Life Style: ‘Oussekine’: An immensely sad story of racist brutality
CHENNAI: Antoine Chevrollier’s four-part miniseries, “Oussekine,” is a dramatization of a ghastly event that happened one night in the center of Paris.
Malik Oussekine, barely into his twenties, meets a terrible end when policemen on motorcycles chase him into a building and brutally beat him to death. He had no criminal record, no political affiliations or sympathies. But he was an Algerian Muslim.
The series follows the Oussekine family, of a mother and her five children, who had left Algeria and made France their home, soon becoming citizens. They are proud and happy to be French, but are never allowed to forget that they are from another country.

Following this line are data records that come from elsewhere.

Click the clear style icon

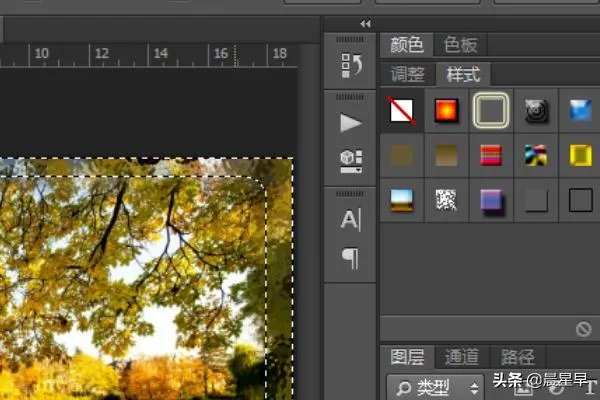pos(583,328)
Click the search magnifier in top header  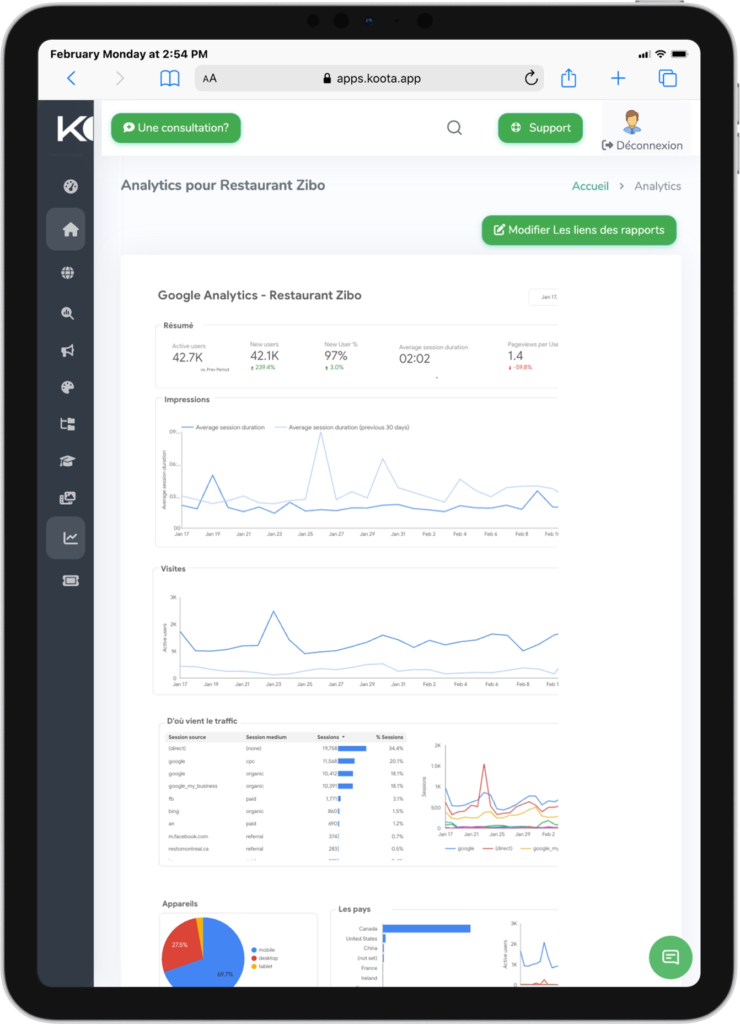click(454, 128)
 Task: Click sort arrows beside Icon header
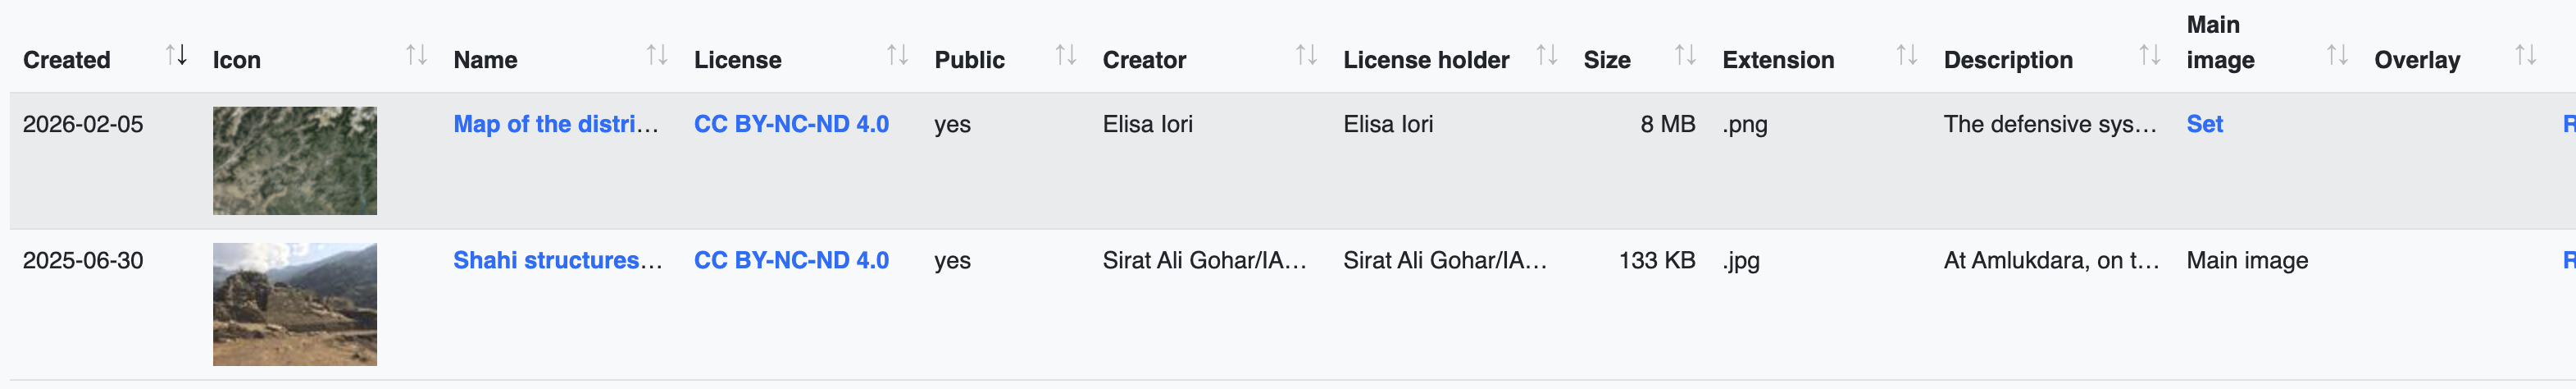(416, 55)
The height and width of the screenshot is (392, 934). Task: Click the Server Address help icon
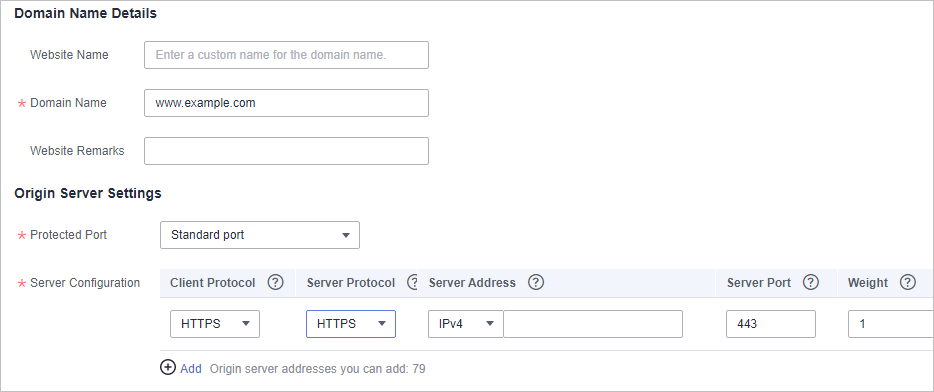pos(536,282)
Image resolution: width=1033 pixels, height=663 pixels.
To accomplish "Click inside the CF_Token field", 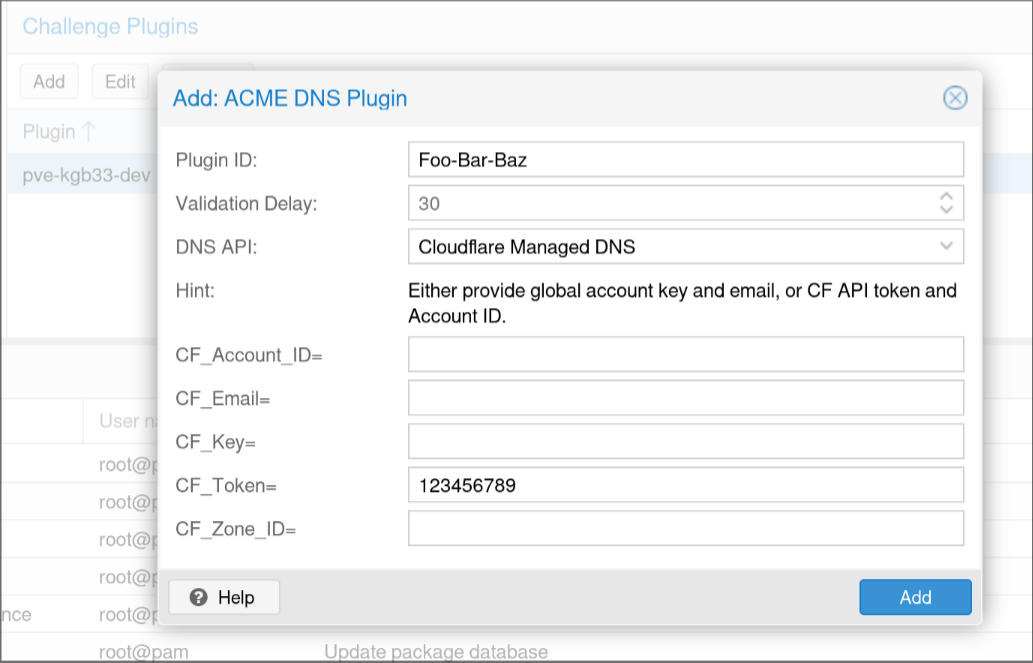I will 686,485.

The first episode of “Oussekine” begins on the evening of Dec. 5, 1986. While students are demonstrating on the streets of Paris against the Devaquet law, Malik Oussekine (Sayyid El Alami) is watching a concert by Nina Simone in Saint-Germain-des-Pres. He is excited about it, and before leaving home gently refuses to have the potato wedges his mother, Aicha (Hiam Abbass), has made. He says he would be late for the event and rushes out.
Post-concert, he is walking back home, happy about the entire evening, when he finds himself chased by police officers on motorcycles. He runs away and takes refuge inside a building, but a couple of men in uniform get inside and brutally beat him. Later as the episodes unfold, we learn all about the disillusionment, frustration and anger that are rampant in the force. And Malik was an unfortunate victim who was in the wrong place at the wrong time.
The death is revealed in layers over the episodes, each about 60 minutes. Chevrollier packs in enough surprises to keep us glued to our TV sets, but the series does have its weak moments, giving us a feeling that it is not flowing as easily as it ought to be with some flashbacks appearing a bit confusing. The courtroom scenes are often listless, the only dramatic high coming from Malik’s sister, Sarah (Mouna Soualem), who at one point tells the two accused police officers not to dare look her in the eye. Some of the retorts made by the lawyer for the Oussekine family, Georges Kiejman (Kad Merad), are pointed and damning. Is this country not founded on the principles of liberty, equality and fraternity, he asks.
While Malik’s other siblings, Mohamed, Benamar and Fatna, make little or no impression, it is Sarah who is unforgiving. “Why are the accused not in handcuffs?” she questions the lawyer. Closest to her brother, she is as devastated as her mother, and the two actresses brilliantly convey a sense of immense sadness and helplessness.
Yet, the series does not moralize. Rather, it reminds us that life must continue. Acceptance is perhaps the greatest balm.